SRU-HvJ-2021-32

  • Instantie Hof van Justitie
  • Zaaknummer G.R. no. 15699
  • Uitspraakdatum 19 november 2021
  • Publicatiedatum 16 oktober 2022
  • Rechtsgebied Civiel recht
  • Inhoudsindicatie

    De appellant heeft gevorderd dat geïntimeerde wordt veroordeeld tot betaling aan hem van SRD 506.297,- met rente en kosten op grond van loon en gratificatie over de periode van 2007 tot en met 2009 uit hoofde van een tussen partijen gesloten arbeidsovereenkomst. De ontbinding van de arbeidsovereenkomst tussen appellant en geïntimeerde was per 1 september 2009 een feit, ongeacht wanneer aan de daarbij gestelde voorwaarden zou zijn voldaan. Dit brengt mee dat [appellant] over de periode na die datum geen recht op loon of andere betalingen toekomt. De geïntimeerde heeft niet (gemotiveerd) bestreden dat het recht van appellant op betaling van loon en emolumenten over die periode heeft.

    Geïntimeerde heeft bij conclusie tot uitlating na comparitie d.d. 4 juli 2017 erkend zowel dat de door appellant overgelegde loonstroken over de eerste drie maanden van 2007 en de jaaropgave over 2007 waarheidsgetrouw zijn, als dat zijn basisloon SRD 7.261,36 per maand bedroeg en het brutoloon SRD 16.051,37. Uit dit alles leidt het Hof af dat appellant (nog altijd) recht op betaling van loon en andere emolumenten over de periode van 1 juni 2007 tot 1 september 2009 heeft. De kantonrechter is met deze verwijzing naar art. 1614c lid 1 BW buiten de rechtsstrijd van partijen getreden. De appellant heeft gesteld dat er geen sprake is van een verjaringstermijn, daar hij deze meermalen heeft gestuit. Geïntimeerde heeft dit niet gemotiveerd bestreden. Van verjaring is dus geen sprake.

● Lijst:
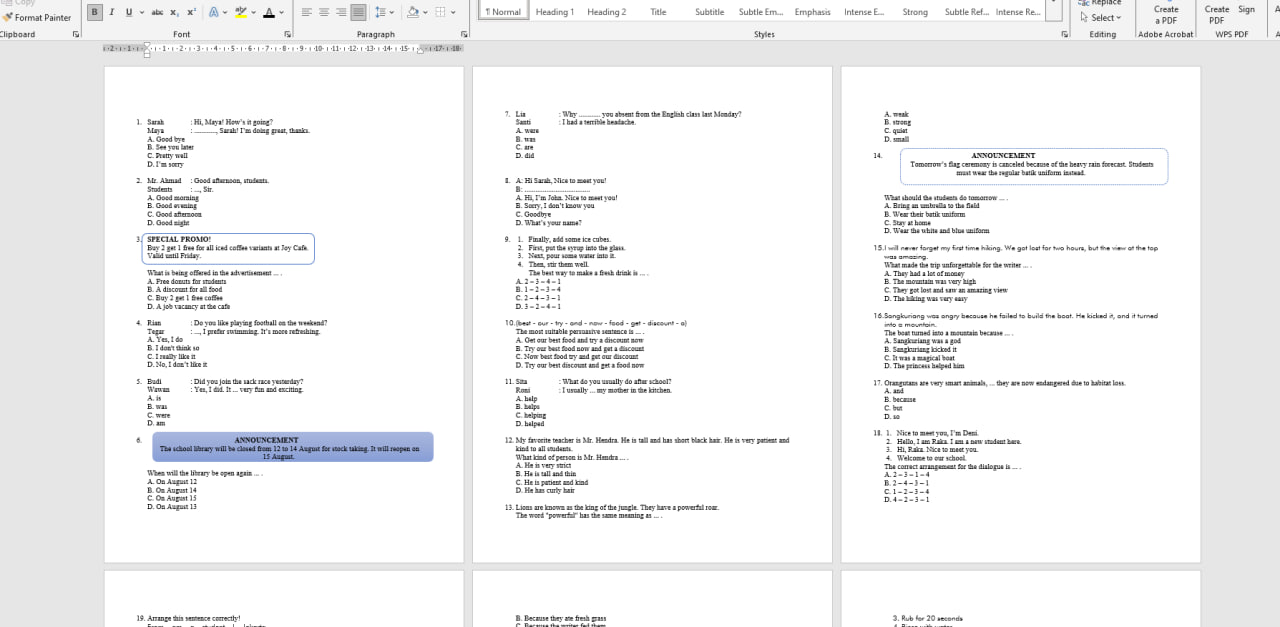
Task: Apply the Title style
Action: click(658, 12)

--

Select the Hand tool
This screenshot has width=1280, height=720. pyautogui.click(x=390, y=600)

● De opdrachten:
1. Noem alle geldbedragen in SRD die in de samenvatting van de uitspraak staan.
2. Beantwoord deze vragen over de samenvatting van de uitspraak:
(a) Onder welk rechtsgebied valt de zaak?
(b) Per welke datum was de ontbinding van de arbeidsovereenkomst een feit?
(c) Naar welk wetsartikel verwees de kantonrechter?
3. Schrijf uit de samenvatting van de uitspraak woord voor woord over: van "Geïntimeerde heeft bij" tot en met "dus geen sprake.".
De lijst heb je hier niet nodig.

● Antwoorden:
1.
SRD 506.297,-
SRD 7.261,36
SRD 16.051,37

2.
(a) Civiel recht.
(b) Per 1 september 2009.
(c) Art. 1614c lid 1 BW.

3.
Geïntimeerde heeft bij conclusie tot uitlating na comparitie d.d. 4 juli 2017 erkend zowel dat de door appellant overgelegde loonstroken over de eerste drie maanden van 2007 en de jaaropgave over 2007 waarheidsgetrouw zijn, als dat zijn basisloon SRD 7.261,36 per maand bedroeg en het brutoloon SRD 16.051,37. Uit dit alles leidt het Hof af dat appellant (nog altijd) recht op betaling van loon en andere emolumenten over de periode van 1 juni 2007 tot 1 september 2009 heeft. De kantonrechter is met deze verwijzing naar art. 1614c lid 1 BW buiten de rechtsstrijd van partijen getreden. De appellant heeft gesteld dat er geen sprake is van een verjaringstermijn, daar hij deze meermalen heeft gestuit. Geïntimeerde heeft dit niet gemotiveerd bestreden. Van verjaring is dus geen sprake.